Start of Data supplied
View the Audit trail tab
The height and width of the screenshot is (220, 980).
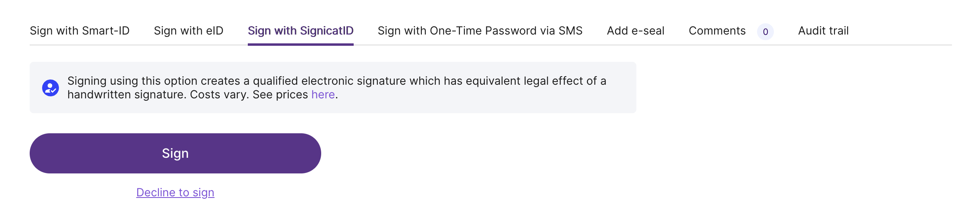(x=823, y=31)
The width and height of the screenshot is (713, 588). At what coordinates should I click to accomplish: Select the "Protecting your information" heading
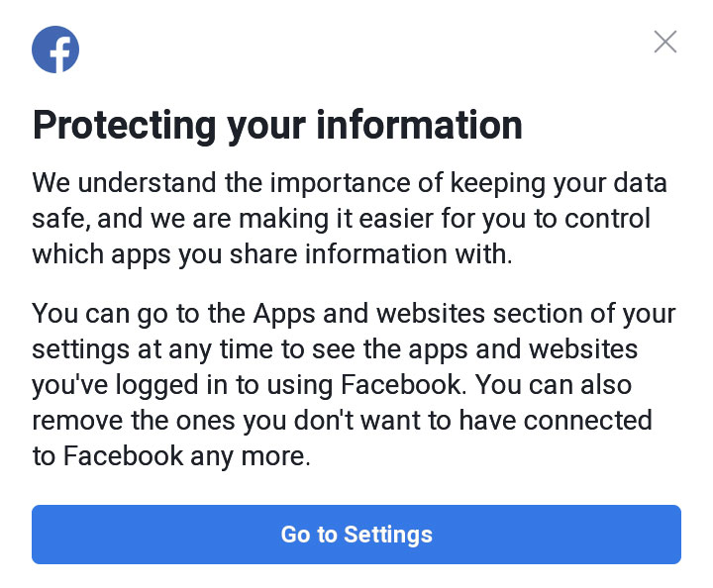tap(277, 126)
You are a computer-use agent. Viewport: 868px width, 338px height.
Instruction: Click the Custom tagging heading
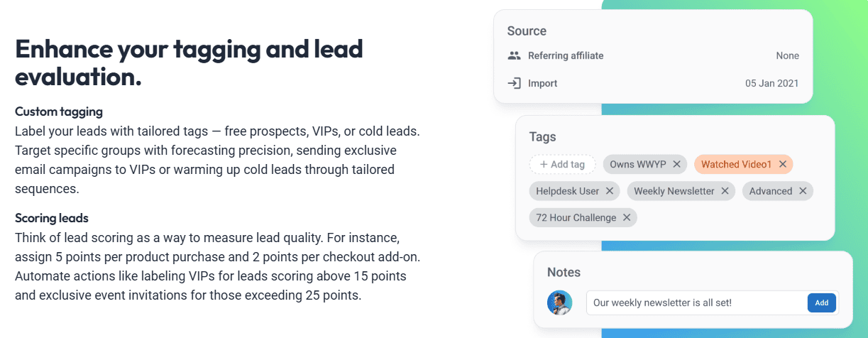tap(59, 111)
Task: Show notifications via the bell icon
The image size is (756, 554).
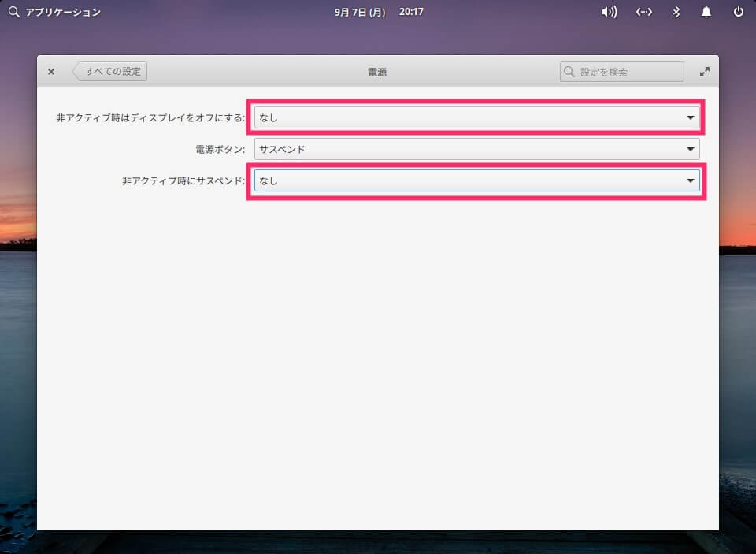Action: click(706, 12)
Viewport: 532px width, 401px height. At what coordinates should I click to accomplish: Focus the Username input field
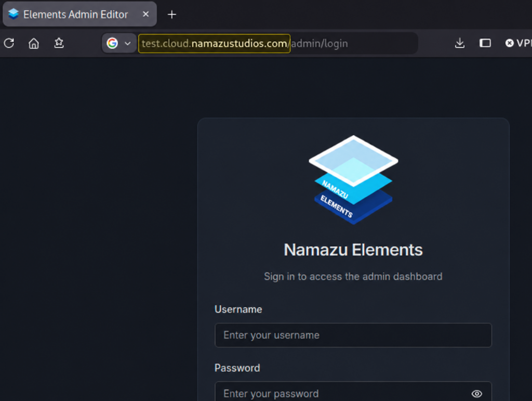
End of Data supplied
- Task to complete -
Could you set down every record above exactly as written, leaving out the pictures?

- Output of the exercise -
View the Audit trail tab
The height and width of the screenshot is (220, 980).
(x=823, y=31)
The width and height of the screenshot is (713, 588). At what coordinates should I click to accomplish: Select the "Protecting your information" heading
tap(277, 126)
You are a computer-use agent. Viewport: 868px width, 338px height.
Instruction: Click the Custom tagging heading
tap(59, 111)
Task: Show notifications via the bell icon
The image size is (756, 554).
Action: click(706, 12)
Viewport: 532px width, 401px height. At what coordinates should I click to accomplish: Focus the Username input field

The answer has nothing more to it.